▶ [EXERCISE PROMPT]
For the string "pixels", state the number of lines in the data that contain it, and nothing else.

▶ [DATA SHOWN]
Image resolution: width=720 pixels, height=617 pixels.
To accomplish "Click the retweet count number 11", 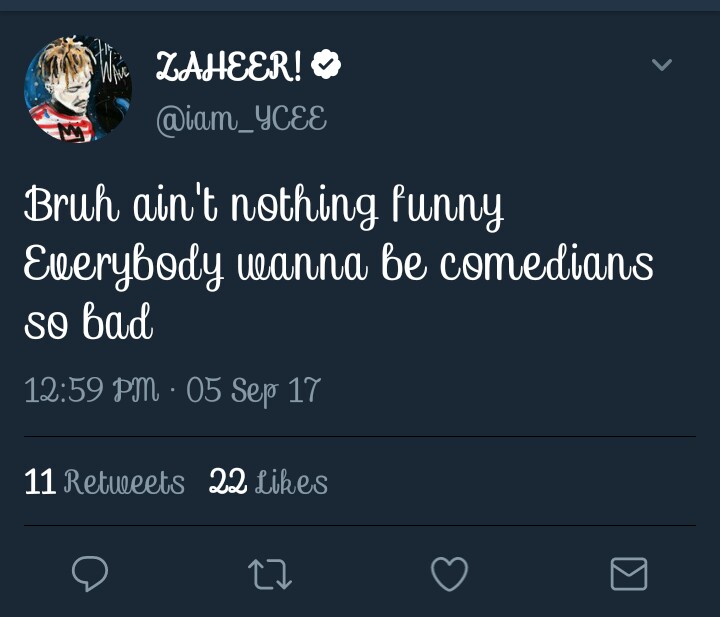I will pyautogui.click(x=39, y=483).
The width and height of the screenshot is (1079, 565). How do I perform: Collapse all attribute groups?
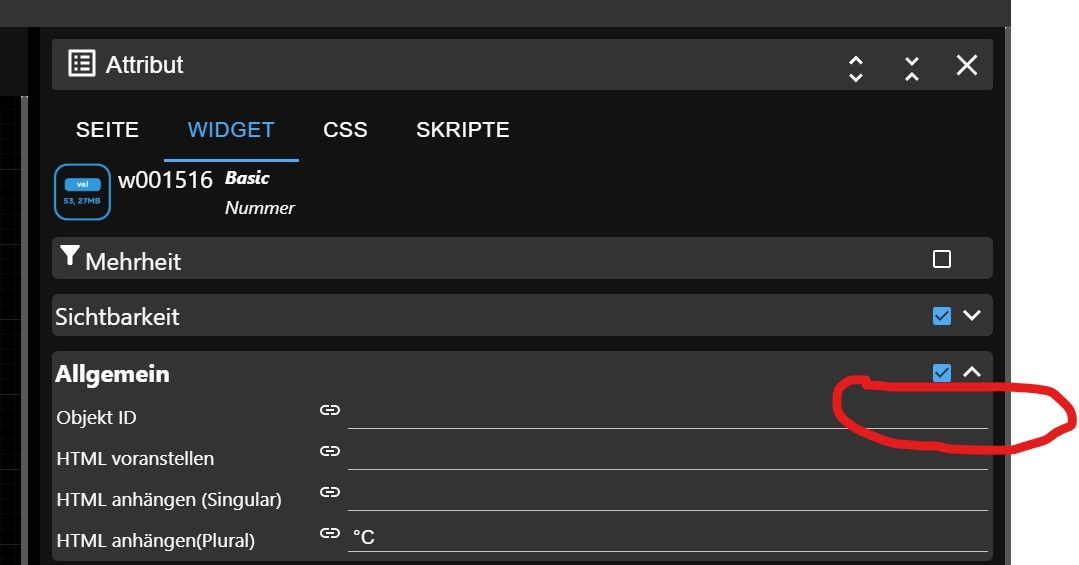912,67
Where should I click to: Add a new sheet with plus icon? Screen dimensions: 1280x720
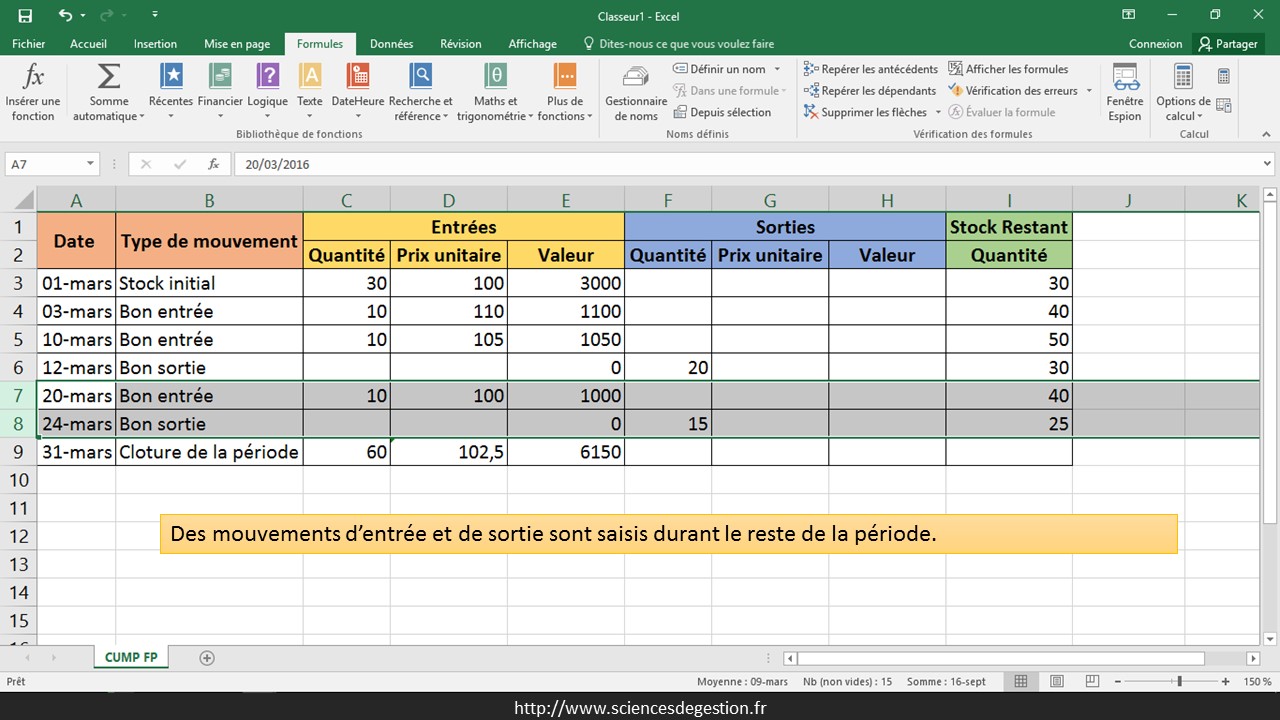click(x=207, y=658)
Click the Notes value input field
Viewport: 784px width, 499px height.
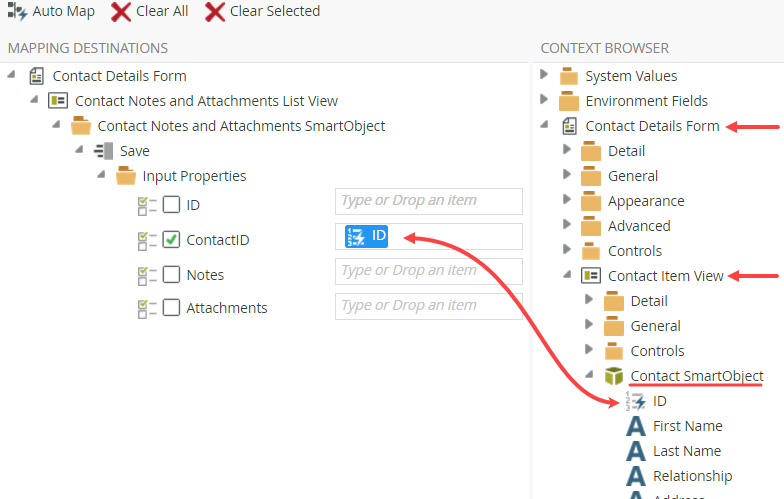(x=428, y=271)
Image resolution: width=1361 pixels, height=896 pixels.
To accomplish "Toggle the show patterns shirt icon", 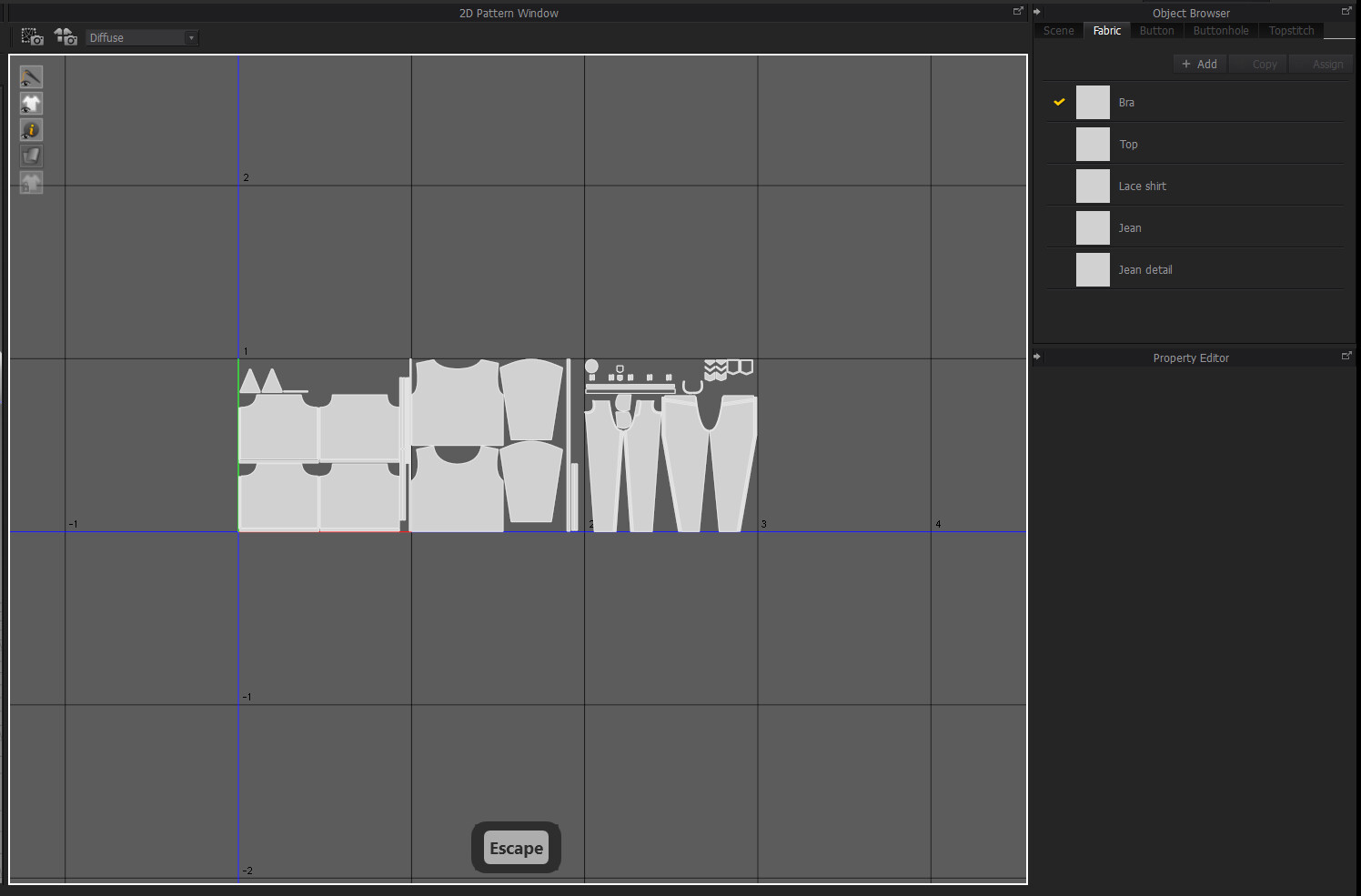I will click(31, 104).
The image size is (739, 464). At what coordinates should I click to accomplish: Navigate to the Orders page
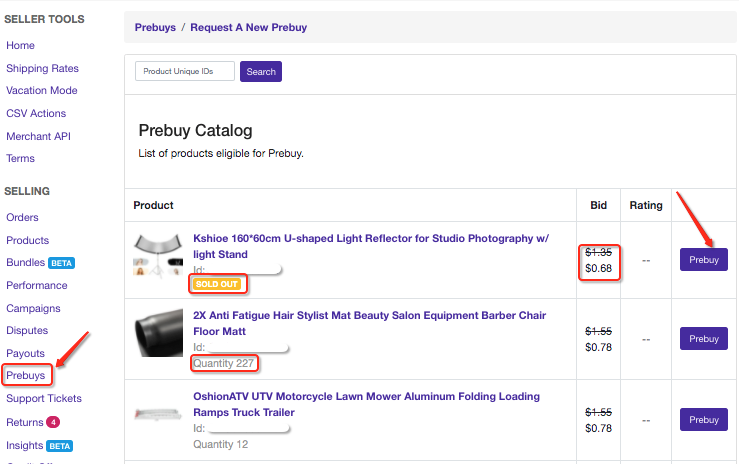22,217
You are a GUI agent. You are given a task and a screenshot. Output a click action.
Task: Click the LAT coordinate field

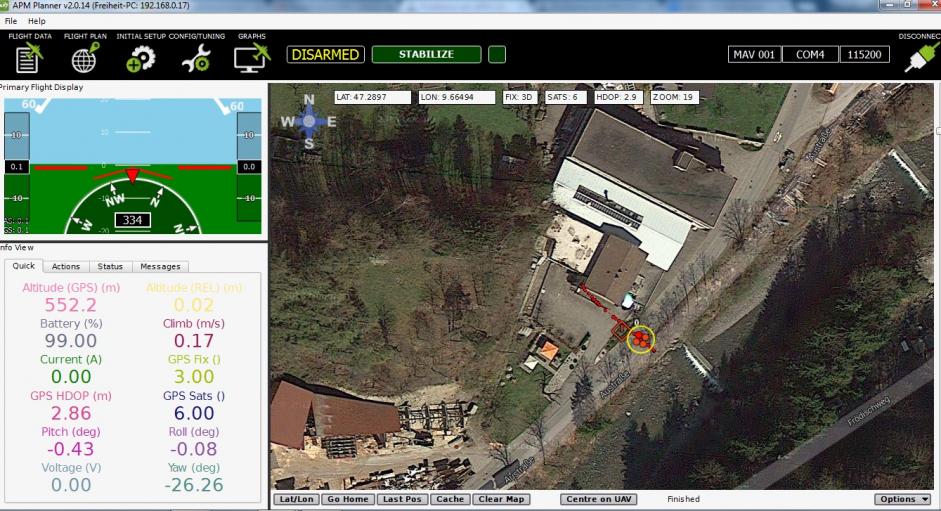373,97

▶ [FINAL ANSWER]
2